L’été dernier, M. Couture avait même poussé l’audace en installant une patinoire extérieure sur la place Jean-Béliveau, en plein mois d’août, en marge du Pro-Am Sun Life, dont il est le directeur général.
Le mot s’est passé chez les joueurs de la LNH qui étaient présents, notamment Steven Stamkos et Roman Josi, et Synerglace a maintenant des contrats pour des glaces extérieures à Tampa Bay et à Nashville.
Bref, son entreprise est devenue une référence en la matière et c’est à Synerglace qu’est revenu le mandat d’installer la glace de la toute première Classique hivernale Ellipse Assurances.
«C’est assez incroyable. On dirait qu’on est dans un amphithéâtre, mais à l’extérieur. C'est à voir. J’étais venu voir le site l’été dernier et je trouvais ça beau, mais là, je suis impressionné. Ce qu’ils ont fait autour, avec les scènes et tout, c’est vraiment fabuleux. On se croirait au Championnat du monde», nous a-t-il lancé vendredi matin, alors qu’il s’assurait que tout était en place pour le début des festivités.
Un bon défi
M. Couture reconnaît que ça a été un bon défi, d’installer une patinoire sur le site de l’hippodrome.
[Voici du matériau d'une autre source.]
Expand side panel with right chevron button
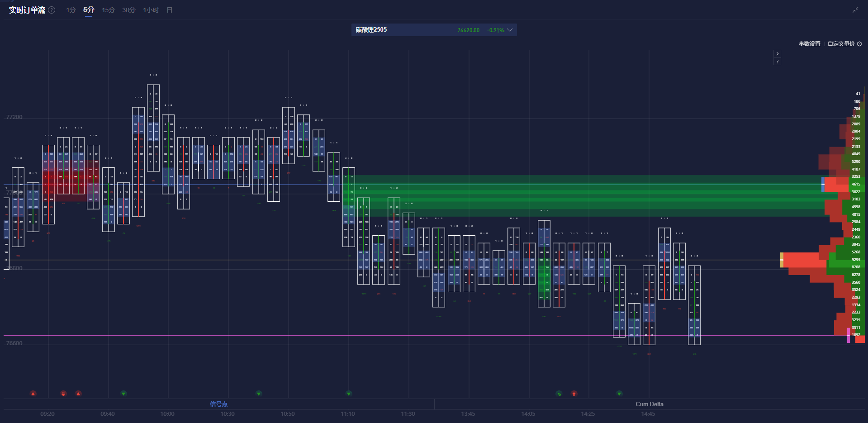Screen dimensions: 868x423 (777, 53)
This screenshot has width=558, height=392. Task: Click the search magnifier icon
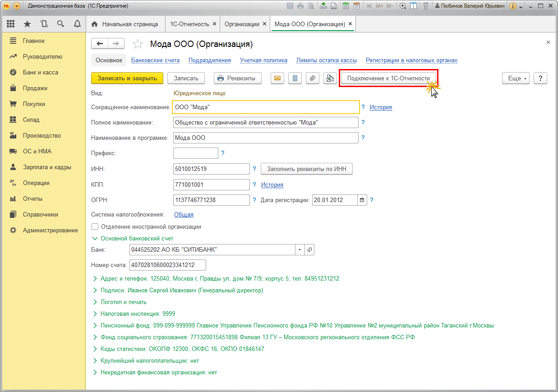point(60,24)
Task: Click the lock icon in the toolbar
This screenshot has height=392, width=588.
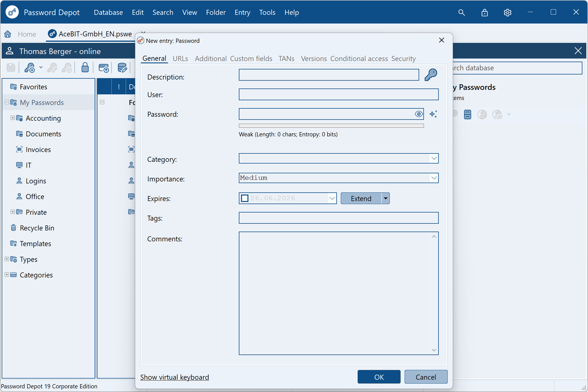Action: pos(85,67)
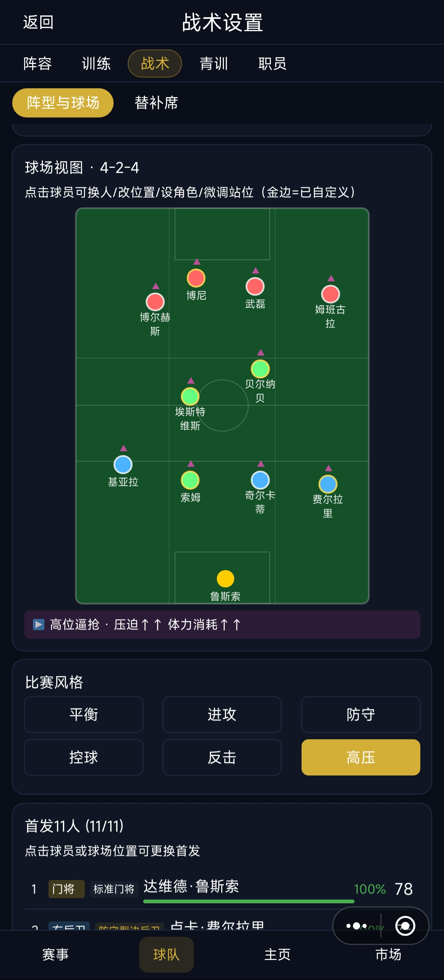Tap 埃斯特维斯 green midfielder marker
444x980 pixels.
pyautogui.click(x=190, y=396)
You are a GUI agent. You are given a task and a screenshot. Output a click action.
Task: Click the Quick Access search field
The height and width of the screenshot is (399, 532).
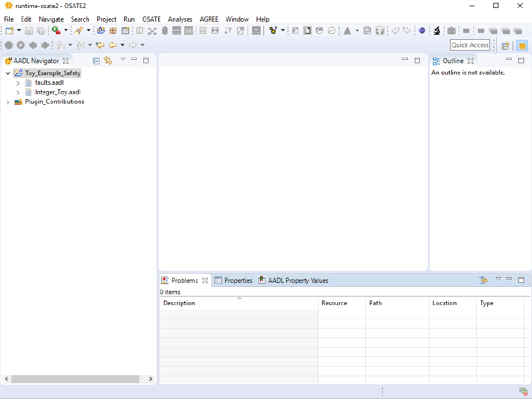pyautogui.click(x=470, y=45)
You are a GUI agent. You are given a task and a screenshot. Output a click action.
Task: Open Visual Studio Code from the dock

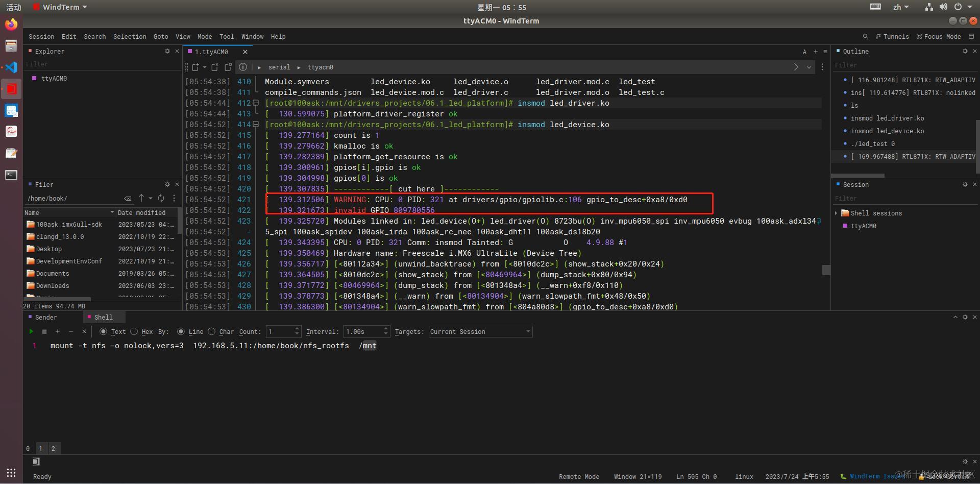(11, 67)
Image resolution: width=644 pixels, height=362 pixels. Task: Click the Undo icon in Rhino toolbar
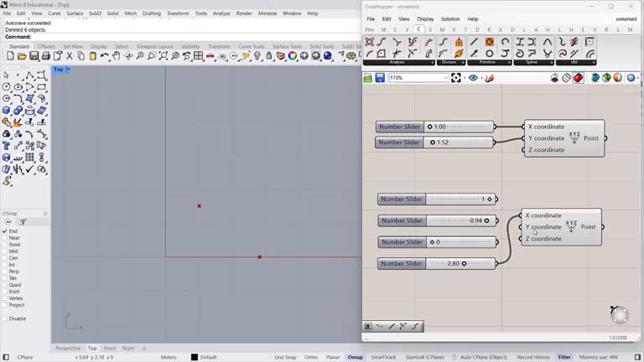[105, 56]
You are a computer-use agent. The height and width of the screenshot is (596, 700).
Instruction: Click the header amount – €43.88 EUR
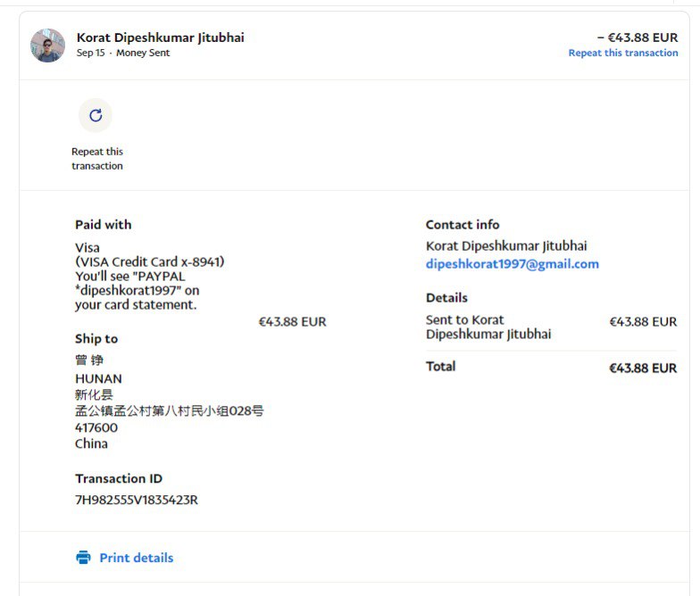[637, 37]
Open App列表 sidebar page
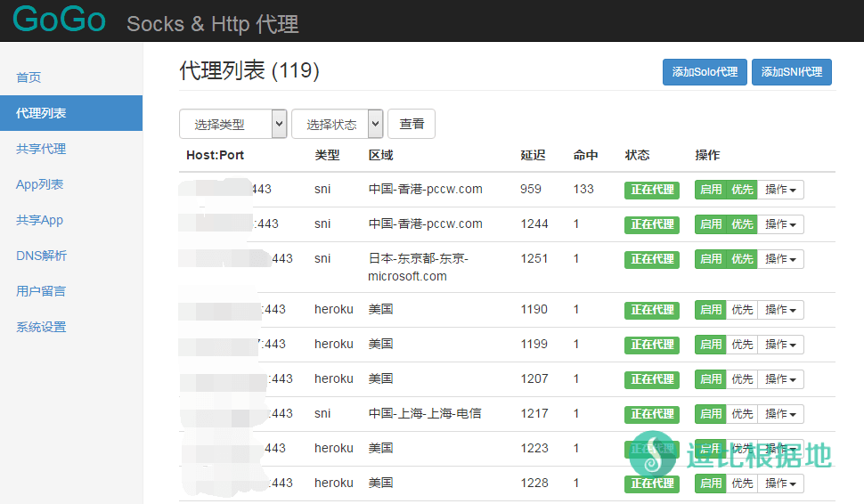 click(x=39, y=184)
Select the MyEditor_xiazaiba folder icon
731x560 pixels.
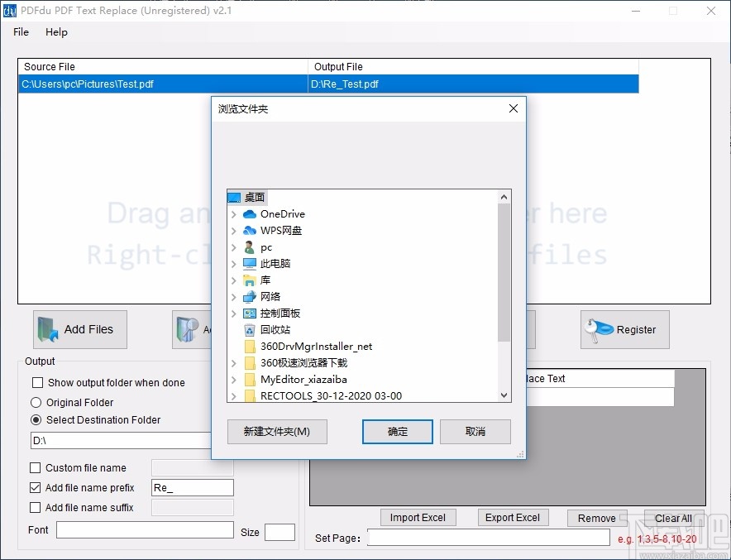coord(251,379)
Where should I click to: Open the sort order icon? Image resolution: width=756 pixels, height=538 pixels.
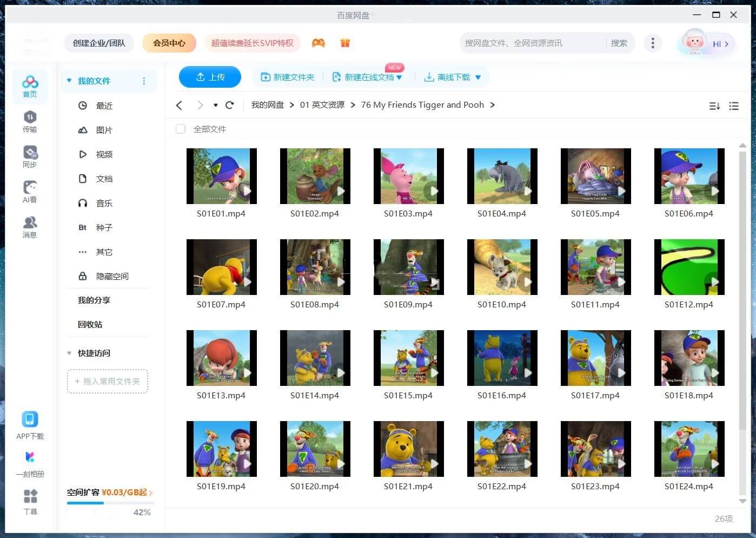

Le site étant en pente, il a fallu effectuer du remplissage afin d’élever le sol d’environ six pieds. La neige et la pluie ont ensuite compliqué les choses.
«On a eu de la misère à compacter le sol. Ça a donc pris une semaine complète pour s’assurer que tout était droit. À cause de la pluie, on a dû mettre des blocs de béton pour retenir le sable, parce que ça ne gelait pas.»
M. Couture et son équipe ont donc été à pied d’œuvre jusqu’à la toute fin. Mercredi et jeudi, ils finalisaient encore la glace en prévision de la première journée de vendredi.
«Je voyais tout le site se monter et je me disais: “Tabarouette, s’il fallait qu’il n’y ait pas de glace! En plus que c’est médiatisé. Ils auraient tout fait pour rien.” Ça a occasionné un petit stress», lance-t-il en riant.
En riant, parce que tout est bien qui finit bien.
Dix jours de festivités
Rappelons que l’événement, qui culminera avec la Coupe de la 55, le premier tournoi disputé en pleine saison dans l’histoire de la LHJMQ, présentera près de 25 parties au cours des dix journées de programmation, dont le Match des étoiles de la LNAH, samedi à 16 h 30. Des parties de hockey mineur seront également disputées sur la glace extérieure, ainsi que des entraînements. La Victoire de Montréal sera de passage pour s’y entraîner, mercredi prochain, dans le cadre d’une journée consacrée au hockey féminin.